Recuperei-me do vislumbre com os carinhos da Cibele. Retomamos o namoro do ponto em que se interrompera com o fim do carnaval. E a cada cena imortalizada com as músicas-tema canalizávamos o romantismo para nossos beijos e abraços, motivo dos incessantes e irritantes risinhos zombeteiros das amiguinhas de meu anjo róseo de cabelos encaracolados e quase dourados. Por vezes foram advertidas pela Cibele, sem sucesso. Até que o incômodo afetou outros expectadores que as calaram com vaias sutis. Então partiram para leves puxões no cabelo encaracolado e quase dourado de minha amada. Virei-me pra trás encarando-as com cara de pouco amigo.

_ Não liga não, estão é com inveja por nunca terem namorado. Aquietou-me a Cibele.

Puxei novamente o maço de cigarros do bolso da calça, enquanto procurava o isqueiro senti um cochicho na orelha.

_ Aqui dentro não pode fumar...

_ Mas eu escondo o cigarro entre as pernas...

_ O lanterninha vai nos tirar daqui, não quero passar vergonha... Além disto a fumaça vai incomodar todo mundo...

Assustou-me a escuridão que já dominava a cidade quando do fim da sessão.

_ Vamos pra sorveteria?

_ Não posso, tenho que encontrar o Geraldo e o Edinho, eles estão me esperando, se demorar muito ficarão preocupados.

Caía o caráter liberto do quase-homem fumante e seguro de si.

_ Pelo menos vem comigo até em casa.

Não imaginava meu anjo róseo de cabelos encaracolados e quase dourados que me pedia o impossível. Como retornaria se sequer saberia apontar o leste naquela imensidão de cidade. Insisti na necessidade de reencontrar meus amigos. A certeza do risco que correria, perdido, superava o desejo de prolongar as horas numa noite de namoro.

_ Não posso.

Tentava ser incisivo, carinhosamente. Distantes alguns passos, os amigos pareciam surpresos.

_ Mas eu já havia combinado tudo com meus amigos. E agora? O que digo pra eles?

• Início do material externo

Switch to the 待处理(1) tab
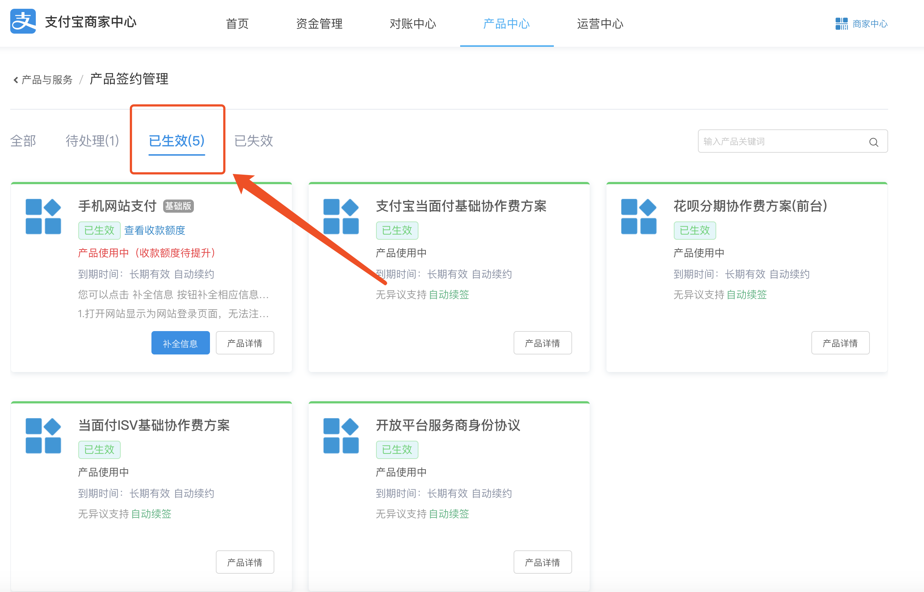The width and height of the screenshot is (924, 592). (92, 141)
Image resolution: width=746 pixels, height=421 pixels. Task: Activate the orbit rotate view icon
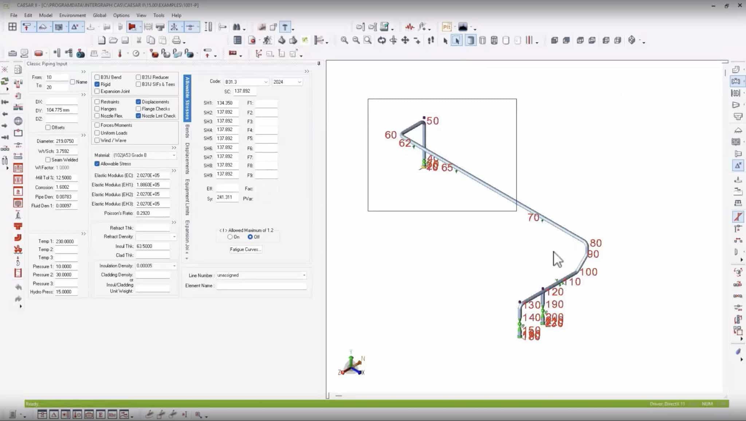(381, 40)
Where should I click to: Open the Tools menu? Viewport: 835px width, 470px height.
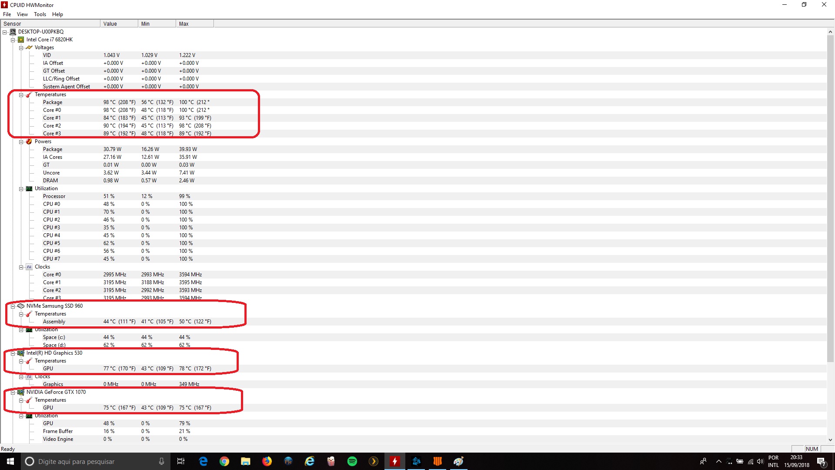[x=40, y=14]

Concordei em acompanha-la até o ponto do ônibus. Disperso de sua atenção, procurava gravar o caminho de volta entre os paredões de edifícios e as várias esquinas. Tinha o cine Palladium como ponto de partida para meu retorno. Cibele decepcionara-se com minha recusa em acompanha-la em casa, mas mantive-me firme no propósito vencendo suas tentativas de demover-me no caminho. Aguardamos, abraçadinhos, o ônibus que a levaria definitivamente de mim. Dali em diante, nosso romance esvair-se-ia com os desencontros de nossas vidas, infelizmente.

Contei o dinheiro para o ônibus e separei-o num bolso seguindo conselho do Geraldo – Sempre divida o dinheiro pelos bolsos. Retornei ao cinema tomando o caminho do ponto do ônibus que me devolveria ao Glória. A espera impaciente foi uma sessão curta de suspense que se projetava na insegurança e nas ameaças do inconsciente do capiau. Ajeitei-me na primeira poltrona, à direita do motorista, bem próximo da porta de descida. Assim ele poderia me ver e, de alguma forma, me proteger de tudo que perturbava a minha consciência. Relaxei observando o burburinho do centro de Belo Horizonte que fervia na noite de verão. Naquele tempo ainda podíamos passear por suas ruas e avenidas de bares animados e ruidosos, sem nos preocupar muito com a decadência que lhe afligiria a vida noturna.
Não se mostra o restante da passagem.